The creation of the Council in 2003 largely brought an end to the militancy, but ethnic violence has continued, with riots in 2012, between Bodos and Muslims, being among the most large-scale in recent times. For the eateries, this meant closures because of days and weeks of bandhs and agitations in the 1990s, to curfews and a severe drop in footfall following the 2012 violence.
In 1994, one of the owners of the oldest tea shop in Kokrajhar, Lakshmi Mishtan Bhandar (or LMB as it is ubiquitously known throughout town, with few knowing its expanded form), was shot dead in the same establishment which now does bustling business with its samosas and rasmalai. The ownership of the establishment serving beef changed hands in 2012 in the backdrop of two tragedies: its previous owners fled Kokrajhar following the violence, while its present owner took up it up as his own cable business was occupied by Bodos in his village following the riots.

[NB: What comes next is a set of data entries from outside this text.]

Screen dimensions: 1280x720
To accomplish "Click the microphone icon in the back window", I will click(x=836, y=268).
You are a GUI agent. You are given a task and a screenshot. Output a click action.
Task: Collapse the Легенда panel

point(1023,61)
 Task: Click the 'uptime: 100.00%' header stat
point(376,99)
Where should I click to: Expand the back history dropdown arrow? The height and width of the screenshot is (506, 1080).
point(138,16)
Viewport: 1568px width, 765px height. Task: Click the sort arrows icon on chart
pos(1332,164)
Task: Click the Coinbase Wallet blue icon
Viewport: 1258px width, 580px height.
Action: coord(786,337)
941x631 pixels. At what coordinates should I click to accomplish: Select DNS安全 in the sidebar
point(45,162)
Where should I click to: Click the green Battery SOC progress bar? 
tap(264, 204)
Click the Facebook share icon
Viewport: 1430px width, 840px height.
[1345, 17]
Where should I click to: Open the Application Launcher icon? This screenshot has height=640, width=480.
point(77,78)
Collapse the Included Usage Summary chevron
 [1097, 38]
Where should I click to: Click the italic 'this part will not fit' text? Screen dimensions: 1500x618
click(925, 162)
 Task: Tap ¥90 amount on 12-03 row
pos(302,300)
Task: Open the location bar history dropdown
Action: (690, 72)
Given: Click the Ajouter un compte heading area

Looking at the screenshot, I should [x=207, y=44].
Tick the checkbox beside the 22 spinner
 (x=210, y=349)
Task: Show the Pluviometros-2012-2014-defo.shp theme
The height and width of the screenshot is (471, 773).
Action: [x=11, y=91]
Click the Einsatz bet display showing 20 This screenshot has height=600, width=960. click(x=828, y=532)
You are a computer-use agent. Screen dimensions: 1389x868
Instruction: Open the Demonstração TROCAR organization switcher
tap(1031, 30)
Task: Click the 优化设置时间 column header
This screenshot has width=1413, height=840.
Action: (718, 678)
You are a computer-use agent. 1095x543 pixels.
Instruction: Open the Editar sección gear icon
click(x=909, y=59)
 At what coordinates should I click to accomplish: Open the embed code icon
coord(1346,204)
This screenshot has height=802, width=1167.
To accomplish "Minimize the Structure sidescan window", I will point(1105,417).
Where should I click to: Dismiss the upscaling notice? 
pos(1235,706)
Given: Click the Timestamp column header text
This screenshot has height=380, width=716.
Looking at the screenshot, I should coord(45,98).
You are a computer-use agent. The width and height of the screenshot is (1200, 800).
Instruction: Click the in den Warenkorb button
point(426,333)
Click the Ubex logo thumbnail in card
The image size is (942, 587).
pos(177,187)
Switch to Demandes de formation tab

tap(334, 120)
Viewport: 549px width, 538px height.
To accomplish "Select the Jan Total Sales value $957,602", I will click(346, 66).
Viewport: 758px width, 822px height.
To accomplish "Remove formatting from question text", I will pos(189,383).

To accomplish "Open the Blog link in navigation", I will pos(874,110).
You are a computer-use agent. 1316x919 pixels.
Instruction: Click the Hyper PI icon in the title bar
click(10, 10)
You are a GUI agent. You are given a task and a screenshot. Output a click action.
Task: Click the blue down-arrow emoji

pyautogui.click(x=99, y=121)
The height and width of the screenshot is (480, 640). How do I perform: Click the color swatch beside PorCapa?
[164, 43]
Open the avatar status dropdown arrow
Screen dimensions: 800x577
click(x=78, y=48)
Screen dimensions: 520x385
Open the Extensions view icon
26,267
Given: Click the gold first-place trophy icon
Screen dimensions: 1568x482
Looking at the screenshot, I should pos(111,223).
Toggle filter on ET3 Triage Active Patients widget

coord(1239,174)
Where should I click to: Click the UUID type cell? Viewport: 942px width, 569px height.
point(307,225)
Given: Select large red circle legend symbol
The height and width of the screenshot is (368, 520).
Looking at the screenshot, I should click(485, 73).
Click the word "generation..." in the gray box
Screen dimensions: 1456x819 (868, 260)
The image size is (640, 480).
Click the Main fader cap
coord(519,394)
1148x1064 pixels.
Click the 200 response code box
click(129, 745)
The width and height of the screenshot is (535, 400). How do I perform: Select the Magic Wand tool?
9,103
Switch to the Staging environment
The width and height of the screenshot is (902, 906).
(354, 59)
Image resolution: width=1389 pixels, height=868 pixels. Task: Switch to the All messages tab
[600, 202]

Current politics around beef eating in much of India is proof that what we eat, where we eat, and whom we eat with tell a much deeper story about the social and political world we live in. Most owners of eating establishments in Kokrajhar are quick to point out that “all types” of people come there. LMB has a poster of Jesus below one of Krishna, and when I ask why, its current owner Sujit Sharma shrugs and says it’s because “LMB is for everyone”.
Despite the carefully-constructed rhetoric of inclusion, groups like the Muslims and Adivasis in Kokrajhar and the rest of the Bodoland Territorial Council area have struggled to establish a firm sense of belonging. The recent alliance of the local ruling party, the Bodoland Political Front, with the BJP at the state level has done little to quell their tentativeness. .
Never mind the BJP’s claims to openness on the subject, the clandestine way in which beef, in particular, is sold and consumed speaks of a much more conditional acceptance of food habits and tolerance in Kokrajhar.